** WORK REQUIRED **
Count the lines in the listing below that contain the word "perform" and reply with the number alone.

** PROVIDED ENTRIES **
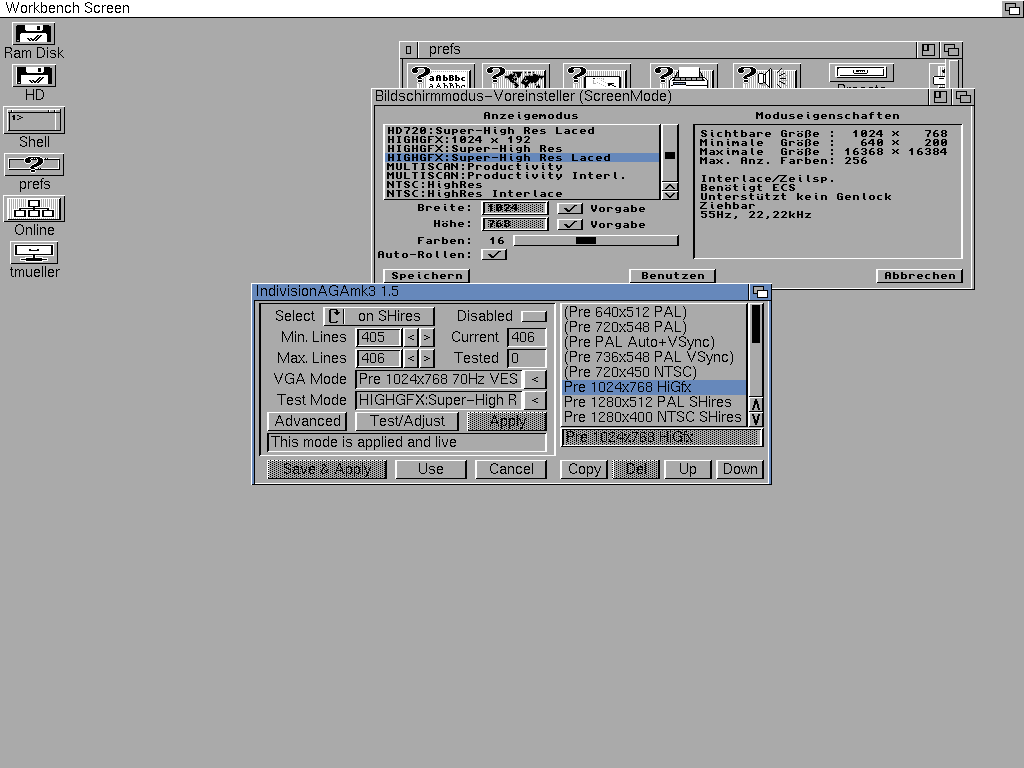Open the Font preferences icon in prefs window
Image resolution: width=1024 pixels, height=768 pixels.
[x=441, y=77]
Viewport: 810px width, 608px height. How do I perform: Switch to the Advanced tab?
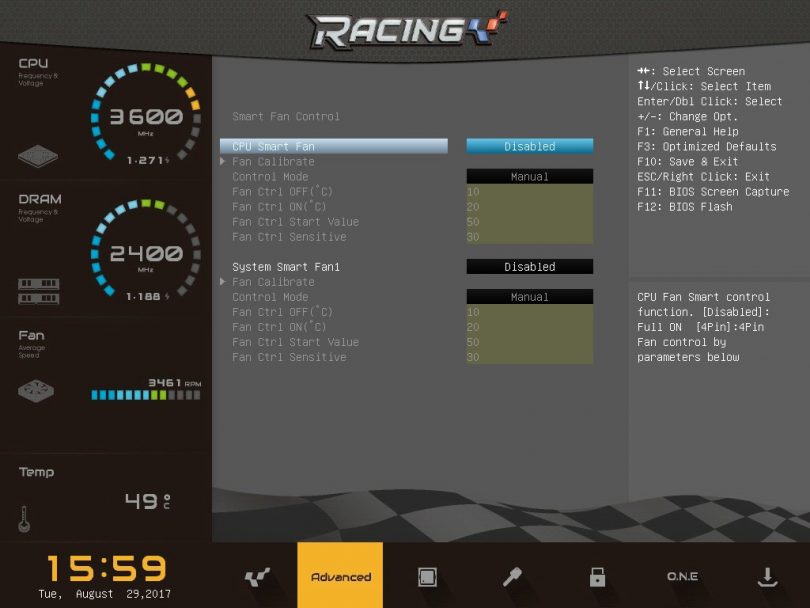tap(340, 577)
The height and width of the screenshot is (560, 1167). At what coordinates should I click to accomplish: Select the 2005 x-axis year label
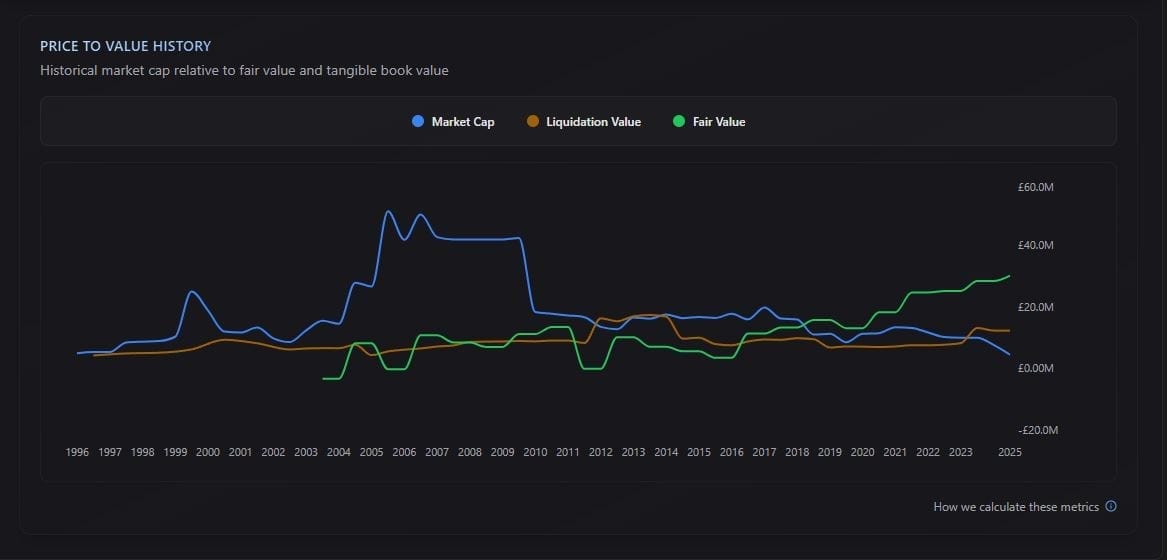tap(371, 452)
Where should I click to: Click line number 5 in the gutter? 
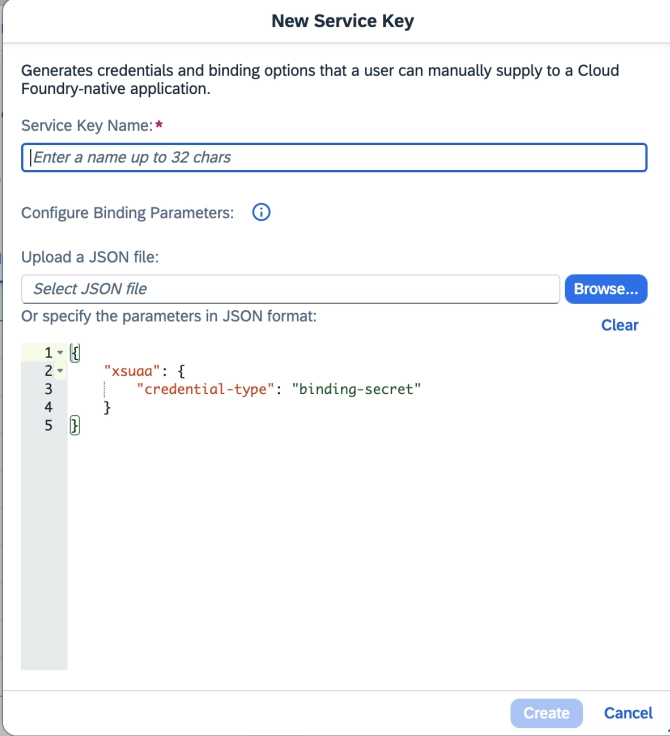coord(47,426)
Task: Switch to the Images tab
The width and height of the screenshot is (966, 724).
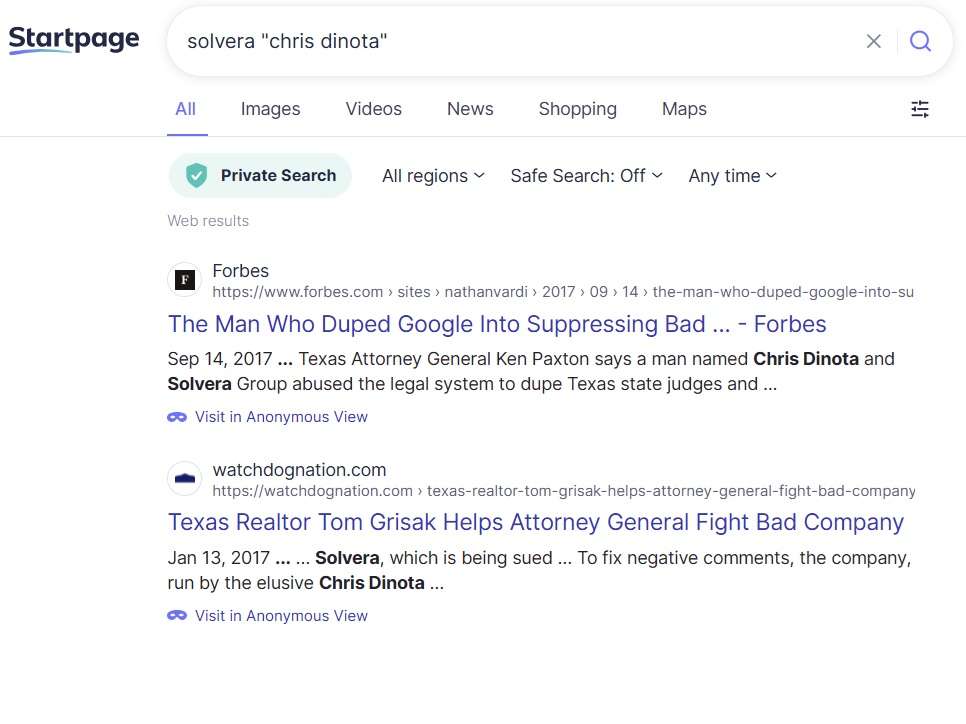Action: [x=270, y=109]
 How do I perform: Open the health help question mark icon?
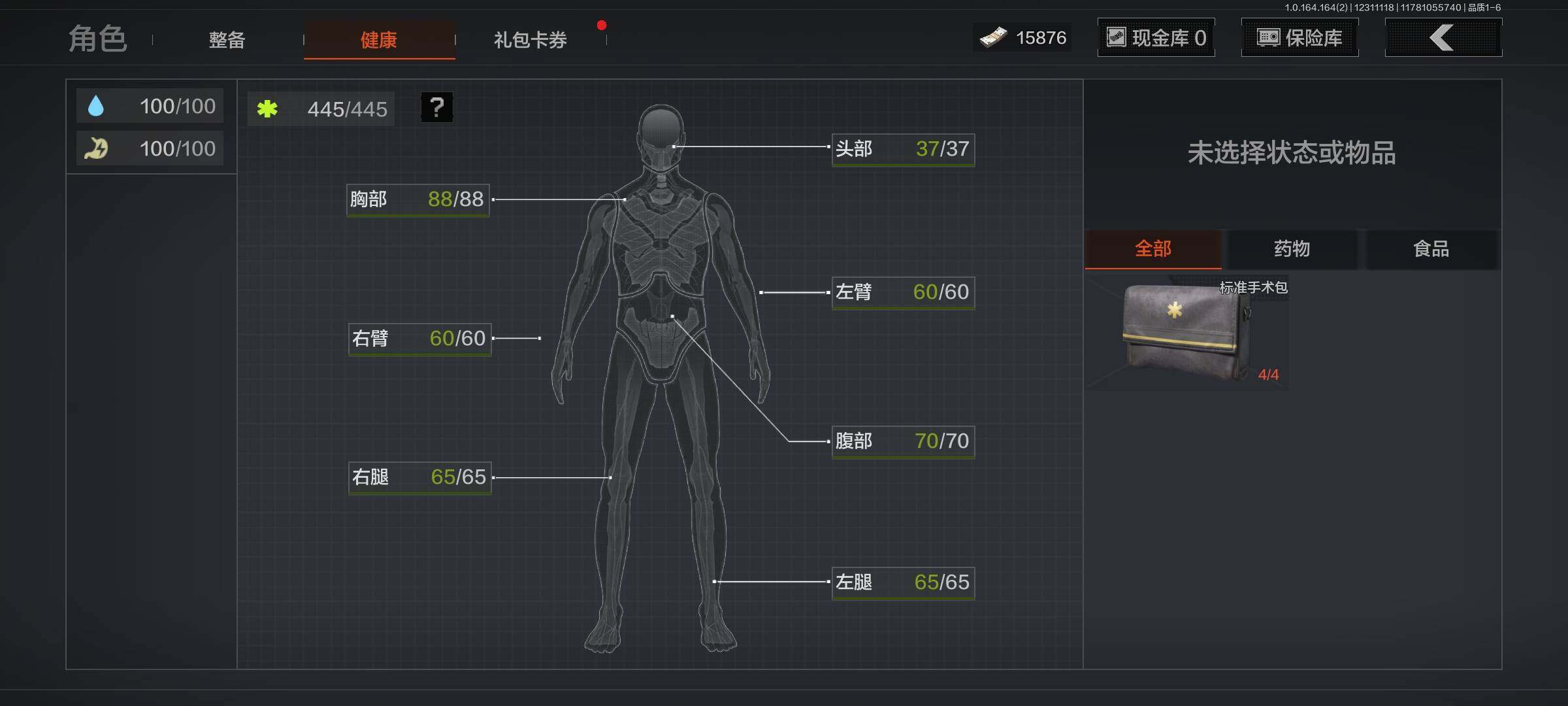coord(436,107)
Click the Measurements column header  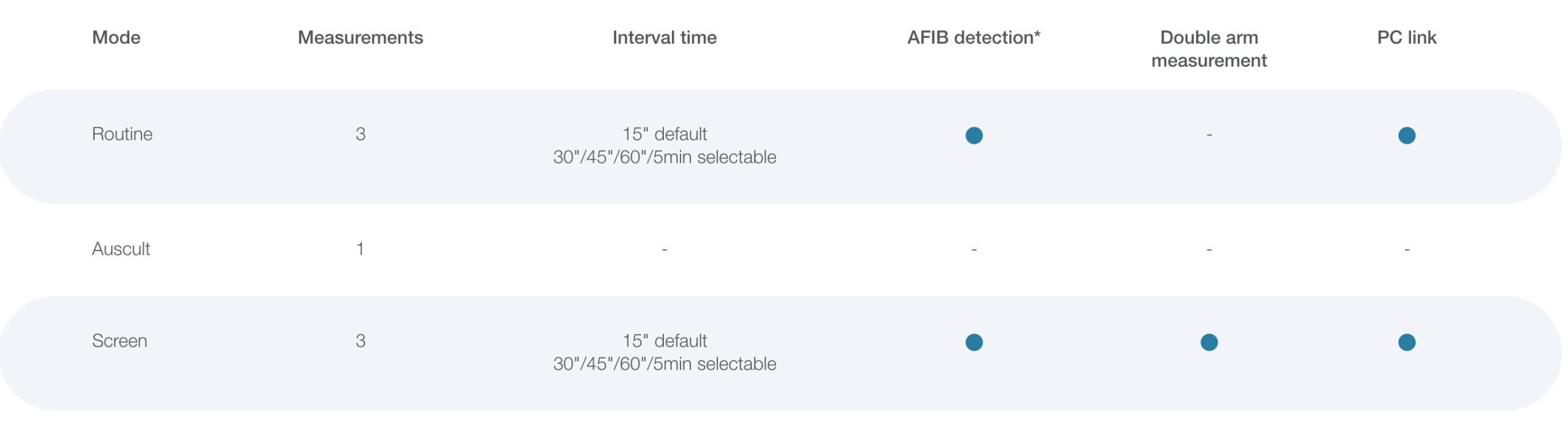pos(360,37)
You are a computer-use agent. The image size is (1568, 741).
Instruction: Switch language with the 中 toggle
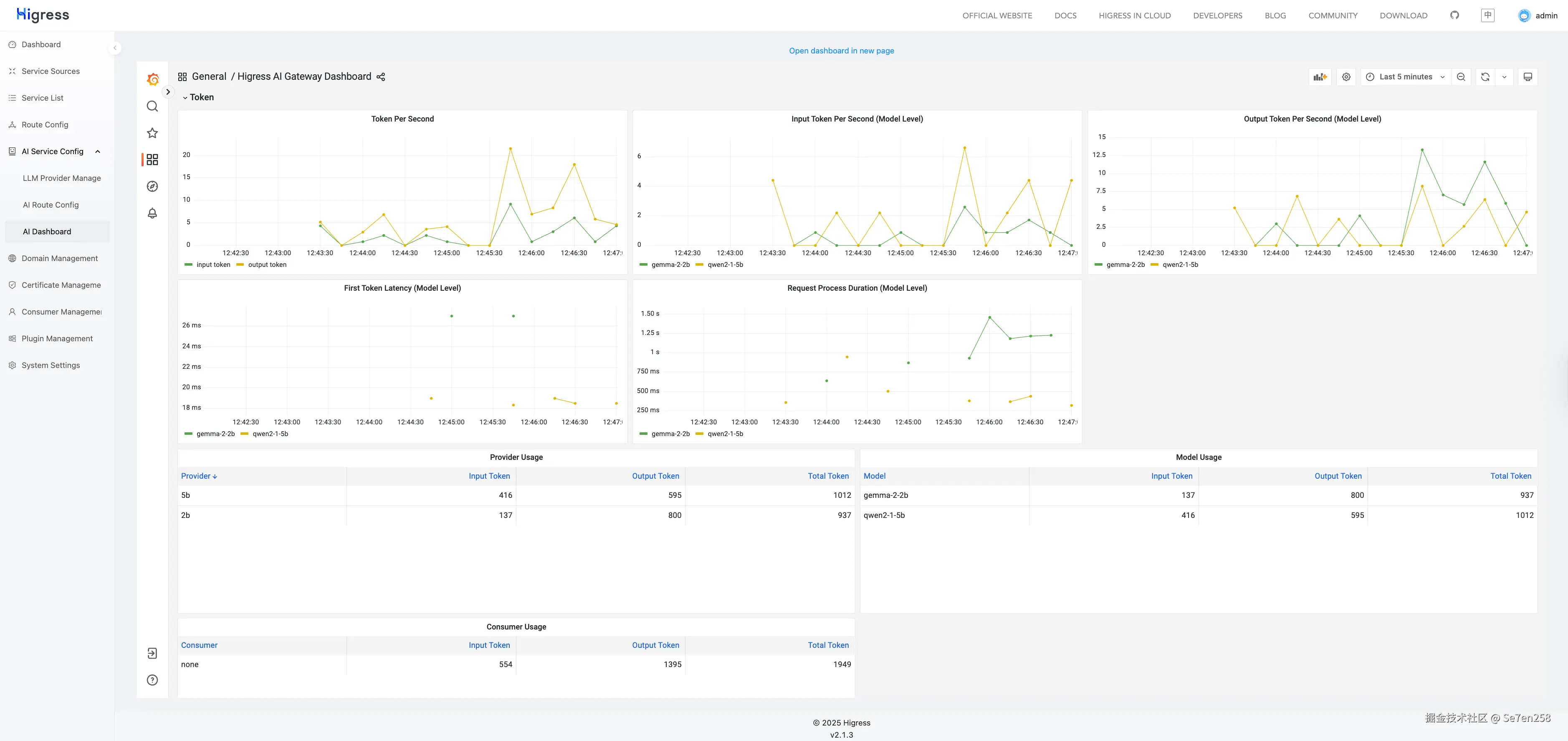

** ANSWER TO THE EXERCISE **
2